▸ **EXERCISE**
Recast the records as a JSON list of strings with one string per line and blank lines omitted. Begin at the first line of the records and stop after the line that contains "(x=176, y=479)".

▸ **ITEMS**
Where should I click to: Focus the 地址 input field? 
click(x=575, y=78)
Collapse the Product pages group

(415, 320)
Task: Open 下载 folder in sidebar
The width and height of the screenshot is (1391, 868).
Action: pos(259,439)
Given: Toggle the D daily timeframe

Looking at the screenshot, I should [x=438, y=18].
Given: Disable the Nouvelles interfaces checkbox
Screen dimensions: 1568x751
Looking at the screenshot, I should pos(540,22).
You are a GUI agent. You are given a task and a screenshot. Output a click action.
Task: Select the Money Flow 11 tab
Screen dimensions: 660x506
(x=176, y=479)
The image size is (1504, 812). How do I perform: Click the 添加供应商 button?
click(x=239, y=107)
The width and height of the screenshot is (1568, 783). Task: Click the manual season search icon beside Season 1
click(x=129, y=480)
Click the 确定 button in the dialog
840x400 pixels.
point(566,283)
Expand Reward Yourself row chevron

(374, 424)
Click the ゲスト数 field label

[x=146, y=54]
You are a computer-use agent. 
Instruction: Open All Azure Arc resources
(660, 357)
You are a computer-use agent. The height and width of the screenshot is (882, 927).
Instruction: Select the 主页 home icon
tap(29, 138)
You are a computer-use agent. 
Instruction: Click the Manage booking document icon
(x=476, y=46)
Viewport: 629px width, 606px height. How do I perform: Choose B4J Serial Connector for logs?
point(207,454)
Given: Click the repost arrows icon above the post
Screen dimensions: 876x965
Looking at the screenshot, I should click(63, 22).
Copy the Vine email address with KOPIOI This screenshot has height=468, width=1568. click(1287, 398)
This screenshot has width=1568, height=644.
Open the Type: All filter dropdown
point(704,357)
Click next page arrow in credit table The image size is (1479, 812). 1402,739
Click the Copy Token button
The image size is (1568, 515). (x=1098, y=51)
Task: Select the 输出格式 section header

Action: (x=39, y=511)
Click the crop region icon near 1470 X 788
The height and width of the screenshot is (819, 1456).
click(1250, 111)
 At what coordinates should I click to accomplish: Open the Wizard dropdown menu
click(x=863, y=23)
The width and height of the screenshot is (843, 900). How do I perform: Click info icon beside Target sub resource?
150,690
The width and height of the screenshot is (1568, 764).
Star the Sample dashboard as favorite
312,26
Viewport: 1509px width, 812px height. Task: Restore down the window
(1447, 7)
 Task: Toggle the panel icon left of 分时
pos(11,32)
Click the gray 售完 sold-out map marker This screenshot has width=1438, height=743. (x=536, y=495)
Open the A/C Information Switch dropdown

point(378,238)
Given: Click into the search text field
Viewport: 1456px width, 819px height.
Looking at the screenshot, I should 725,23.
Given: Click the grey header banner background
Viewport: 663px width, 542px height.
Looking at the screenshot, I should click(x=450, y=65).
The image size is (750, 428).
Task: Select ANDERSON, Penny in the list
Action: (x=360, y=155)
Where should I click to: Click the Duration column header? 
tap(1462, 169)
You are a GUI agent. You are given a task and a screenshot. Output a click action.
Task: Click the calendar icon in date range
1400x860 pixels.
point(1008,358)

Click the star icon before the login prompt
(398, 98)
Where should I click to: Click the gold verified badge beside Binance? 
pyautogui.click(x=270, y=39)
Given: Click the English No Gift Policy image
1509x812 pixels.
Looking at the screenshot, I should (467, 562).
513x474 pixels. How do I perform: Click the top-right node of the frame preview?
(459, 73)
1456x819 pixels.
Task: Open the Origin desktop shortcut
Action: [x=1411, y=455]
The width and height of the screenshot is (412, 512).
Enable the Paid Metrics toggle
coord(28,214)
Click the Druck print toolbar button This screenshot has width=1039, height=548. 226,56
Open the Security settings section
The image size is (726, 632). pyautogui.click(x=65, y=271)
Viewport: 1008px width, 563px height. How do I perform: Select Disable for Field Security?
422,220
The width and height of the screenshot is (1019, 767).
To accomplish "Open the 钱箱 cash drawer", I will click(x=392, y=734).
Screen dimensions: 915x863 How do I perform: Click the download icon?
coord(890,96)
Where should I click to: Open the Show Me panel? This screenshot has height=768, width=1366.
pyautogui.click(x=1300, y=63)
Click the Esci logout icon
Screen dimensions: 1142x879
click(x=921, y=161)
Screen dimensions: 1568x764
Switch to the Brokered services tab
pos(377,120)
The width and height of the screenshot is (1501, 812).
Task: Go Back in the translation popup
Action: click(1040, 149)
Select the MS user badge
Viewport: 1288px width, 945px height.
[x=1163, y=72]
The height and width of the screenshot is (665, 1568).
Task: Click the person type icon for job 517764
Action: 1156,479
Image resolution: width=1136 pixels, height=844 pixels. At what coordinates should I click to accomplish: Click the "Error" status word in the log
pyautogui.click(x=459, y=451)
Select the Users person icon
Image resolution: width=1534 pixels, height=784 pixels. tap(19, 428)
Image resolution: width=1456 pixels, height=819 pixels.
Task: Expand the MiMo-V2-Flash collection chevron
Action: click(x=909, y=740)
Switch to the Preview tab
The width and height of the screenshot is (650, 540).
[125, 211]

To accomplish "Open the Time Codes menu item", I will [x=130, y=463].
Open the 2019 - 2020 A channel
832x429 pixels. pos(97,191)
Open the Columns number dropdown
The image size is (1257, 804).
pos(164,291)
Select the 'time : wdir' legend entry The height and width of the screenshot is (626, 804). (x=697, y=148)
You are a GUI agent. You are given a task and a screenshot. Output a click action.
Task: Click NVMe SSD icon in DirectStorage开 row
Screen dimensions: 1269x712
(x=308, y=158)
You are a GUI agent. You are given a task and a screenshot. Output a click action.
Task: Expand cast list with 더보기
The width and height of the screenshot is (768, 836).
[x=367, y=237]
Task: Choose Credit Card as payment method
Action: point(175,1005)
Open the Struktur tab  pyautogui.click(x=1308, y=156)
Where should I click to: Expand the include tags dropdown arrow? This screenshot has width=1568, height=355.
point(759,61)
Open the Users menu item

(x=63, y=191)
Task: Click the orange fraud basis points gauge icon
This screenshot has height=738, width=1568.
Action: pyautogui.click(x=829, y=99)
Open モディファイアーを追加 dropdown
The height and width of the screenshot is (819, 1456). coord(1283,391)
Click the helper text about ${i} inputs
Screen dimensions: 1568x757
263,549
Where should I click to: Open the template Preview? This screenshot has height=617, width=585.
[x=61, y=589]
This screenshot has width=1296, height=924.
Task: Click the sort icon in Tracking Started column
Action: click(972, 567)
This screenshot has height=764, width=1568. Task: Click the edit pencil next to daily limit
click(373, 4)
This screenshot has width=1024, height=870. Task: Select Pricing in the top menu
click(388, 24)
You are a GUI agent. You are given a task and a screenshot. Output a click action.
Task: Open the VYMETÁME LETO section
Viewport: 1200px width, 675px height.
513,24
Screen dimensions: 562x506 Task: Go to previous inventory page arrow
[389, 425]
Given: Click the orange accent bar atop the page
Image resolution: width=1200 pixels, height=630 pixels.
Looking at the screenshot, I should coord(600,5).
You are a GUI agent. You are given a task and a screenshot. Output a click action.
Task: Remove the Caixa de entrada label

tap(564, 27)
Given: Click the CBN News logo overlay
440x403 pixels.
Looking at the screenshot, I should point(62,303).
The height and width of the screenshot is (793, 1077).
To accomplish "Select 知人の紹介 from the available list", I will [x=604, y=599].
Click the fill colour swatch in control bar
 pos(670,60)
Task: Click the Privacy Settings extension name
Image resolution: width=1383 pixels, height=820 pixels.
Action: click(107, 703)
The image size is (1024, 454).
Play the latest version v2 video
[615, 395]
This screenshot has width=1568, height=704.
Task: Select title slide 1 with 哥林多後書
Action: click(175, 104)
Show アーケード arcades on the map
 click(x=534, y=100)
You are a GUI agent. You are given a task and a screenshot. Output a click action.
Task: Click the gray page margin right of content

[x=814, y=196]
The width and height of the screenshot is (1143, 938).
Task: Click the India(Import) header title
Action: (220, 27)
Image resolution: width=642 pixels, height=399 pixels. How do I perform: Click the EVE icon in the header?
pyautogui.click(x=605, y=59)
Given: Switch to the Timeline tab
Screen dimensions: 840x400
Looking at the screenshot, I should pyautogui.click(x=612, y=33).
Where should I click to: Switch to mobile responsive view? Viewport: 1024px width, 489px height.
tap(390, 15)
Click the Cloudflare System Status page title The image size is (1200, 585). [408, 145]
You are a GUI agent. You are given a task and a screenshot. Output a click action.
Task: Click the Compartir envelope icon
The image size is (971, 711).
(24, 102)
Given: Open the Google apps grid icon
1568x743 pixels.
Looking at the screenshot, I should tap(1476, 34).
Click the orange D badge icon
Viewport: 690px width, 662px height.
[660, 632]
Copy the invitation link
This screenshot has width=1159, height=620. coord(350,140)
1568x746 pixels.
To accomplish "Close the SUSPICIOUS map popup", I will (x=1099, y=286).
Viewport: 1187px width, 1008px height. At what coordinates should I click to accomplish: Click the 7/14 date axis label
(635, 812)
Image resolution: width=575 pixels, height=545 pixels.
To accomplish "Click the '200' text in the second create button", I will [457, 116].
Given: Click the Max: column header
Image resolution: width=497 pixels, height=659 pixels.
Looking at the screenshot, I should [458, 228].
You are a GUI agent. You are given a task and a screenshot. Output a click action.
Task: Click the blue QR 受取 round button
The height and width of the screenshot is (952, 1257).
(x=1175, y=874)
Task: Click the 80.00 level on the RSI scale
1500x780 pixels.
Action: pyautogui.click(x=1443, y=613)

▸ **ANSWER IN FULL**
[
  "Where should I click to: Focus the 地址 input field? ",
  "click(x=575, y=78)",
  "Collapse the Product pages group",
  "(415, 320)",
  "Task: Open 下载 folder in sidebar",
  "The width and height of the screenshot is (1391, 868).",
  "Action: pos(259,439)",
  "Given: Toggle the D daily timeframe",
  "Looking at the screenshot, I should [x=438, y=18].",
  "Given: Disable the Nouvelles interfaces checkbox",
  "Screen dimensions: 1568x751",
  "Looking at the screenshot, I should pos(540,22).",
  "You are a GUI agent. You are given a task and a screenshot. Output a click action.",
  "Task: Select the Money Flow 11 tab",
  "Screen dimensions: 660x506",
  "(x=176, y=479)"
]